【ロールモデル】
ロールモデルとは
株式会社インターナショナル エア アカデミー 代表取締役社長・学院長
鮮やかな赤い制服に身を包み、凛と背筋を伸ばして街を闊歩する女性たち。客室乗務員やグランドスタッフを養成するエアライン専門校「インターナショナル エア アカデミー」の生徒たちだ。学院長の永江靜加さんも、もちろん元客室乗務員。高校生の頃、テレビドラマ『アテンションプリーズ』に衝撃を受け、約100倍と言われた難関を勝ち抜いて夢をつかみ取った。
「自衛隊芦屋基地が近い岡垣町の出身で、飛行機といえばジェット戦闘機。お客様を乗せて世界を飛び回るなんて職業がこの世にあるのか! 私もなりたい! ビビビッとひらめきました」。
しかし、当時の永江さんは猫背で声も小さく、常に伏し目がちな「コンプレックスの塊」。夢を語っても、周囲は笑って取り合わなかった。応援してくれたのは、部活の先生と母親だけ。「お前はこの世でたった1人、やりたいことをやれ」「人生は一度きりよ」との言葉に励まされ、見事合格。「諦めなければ夢は叶う。誰でも無限大の可能性がある」と悟った瞬間だった。
客室乗務員として充実した毎日を送り、やがて結婚退職。裕福な夫と娘たちに囲まれ、“女性の幸せ”をすべて手に入れた。しかし次第に「本当の幸せって、心の豊かさでは?」と考え始める。自分や家族のためではなく、社会のため、第三者のために役立つことを何かしているか?と。そんな時にかかってきた先輩乗務員からの電話に、永江さんは熱く訴えた。「スチュワーデスとして培ったサービス学、心の美学、魅力学で、21世紀の日本を支える女性教育の学校を作りたい!」。
運命の輪が回り出す。その場で役割分担を決め、わずか1カ月で会社を設立。理想のテナント物件を見つけた時には、いきなり飛び込んで夢を語り、見ず知らずの相手から「応援しましょう」の言葉を引き出した。一生安泰な生活を投げ打っての起業に非難の声は多かったが、「絶対成功してみせる」の反骨精神とポジティブシンキングで乗り越えた。
「奇跡は起こる。人の心は動かせる。経営にはヒト・モノ・カネと言いますが、モノがきちんとしていれば、ヒトもカネもついてくるんですね」。
今、永江さんのサービス教育・接遇マナー教育は、エアライン業界だけでなく、さまざまな企業の人材育成に活用されている。夢や希望、感動を持って働くことの幸せや感謝に気づいてもらうという、心のマナー研修だ。JR九州の「つばめレディ」や福岡市タクシー協会の「タクシーコンシェルジュ」など、私たちが身近に接する女性たちも多い。
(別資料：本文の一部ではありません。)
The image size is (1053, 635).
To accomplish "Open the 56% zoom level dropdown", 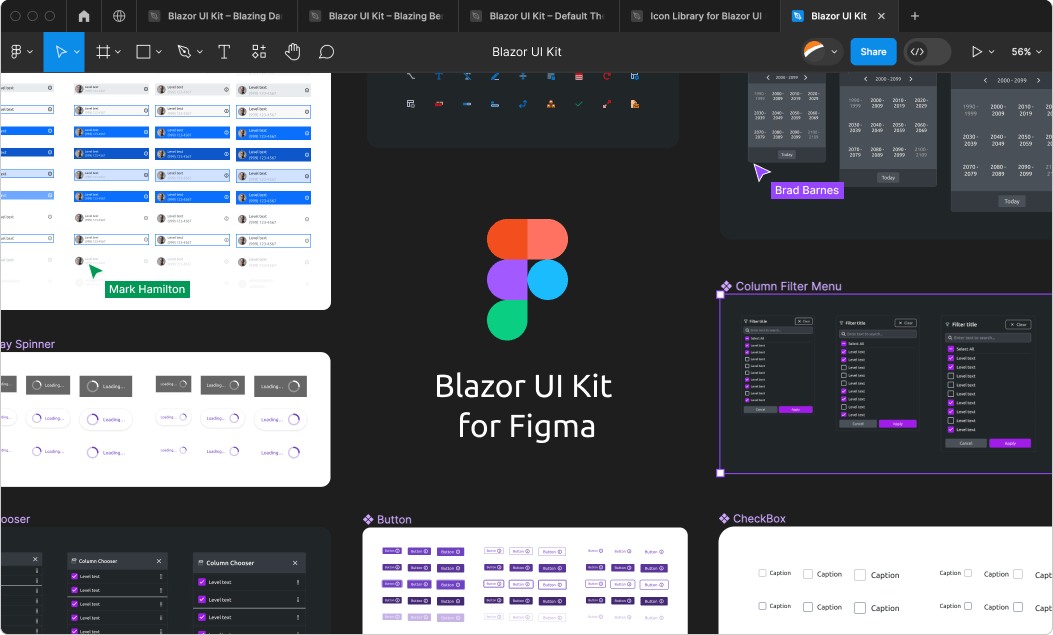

東京都恵比寿で開講しているサロン「R.GLOW」では特に、内面・外面を磨いて真に幸せな人生を送るための「魅力学」を広く伝えている。
「魅力とは何か? 強いて挙げれば謙虚であることです。客室乗務員時代、ファーストクラスのお客様はやはり別格でした。人の上に立つ成功者でも、自分一人の力ではなかったという謙虚さや、他者へのリスペクトの心、思いやりを持っている。凄く勉強になりました。謙虚に勝る美しさはありません」。
(2011年3月取材)
永江さんの教育方針は、とにかく“褒めて褒めて褒めまくる”こと。「あなたは素敵!」「あなたなら大丈夫!」が口癖だ。厳しく言って自信を失わせるのではなく、人を励ます言葉、喜んでもらえるポジティブな言葉を、惜しみなく使っている。「おべんちゃら、おべっか、お世辞…それが大事。1円もお金をかけないで、幸せになっていただけるんですから」。下心のあるヨイショではなく、「You made my day!」「Thank you so much!」と外国人が自然に口にする言葉の実践なのだ。「植木等の『ゴマスリ行進曲』、講座で歌いますからね。面白いですよ」。
福岡県出身。全日空の客室乗務員として勤務後、結婚退職。専業主婦生活を経て1984(昭和59)年、29歳で「インターナショナル スチュワーデス アカデミー(現インターナショナル エア アカデミー)」を設立。福岡の本校に加え、現在、東京、大阪、広島、長崎で学院長を務める。エアライン業界を目指す人材の育成に力を注ぐとともに、大学・短大での講演、国内外の企業の社員研修や就職セミナー、経営者セミナー、コンサルティングなど幅広く活躍している。著書に『感動』『幸せになる魅力学』がある。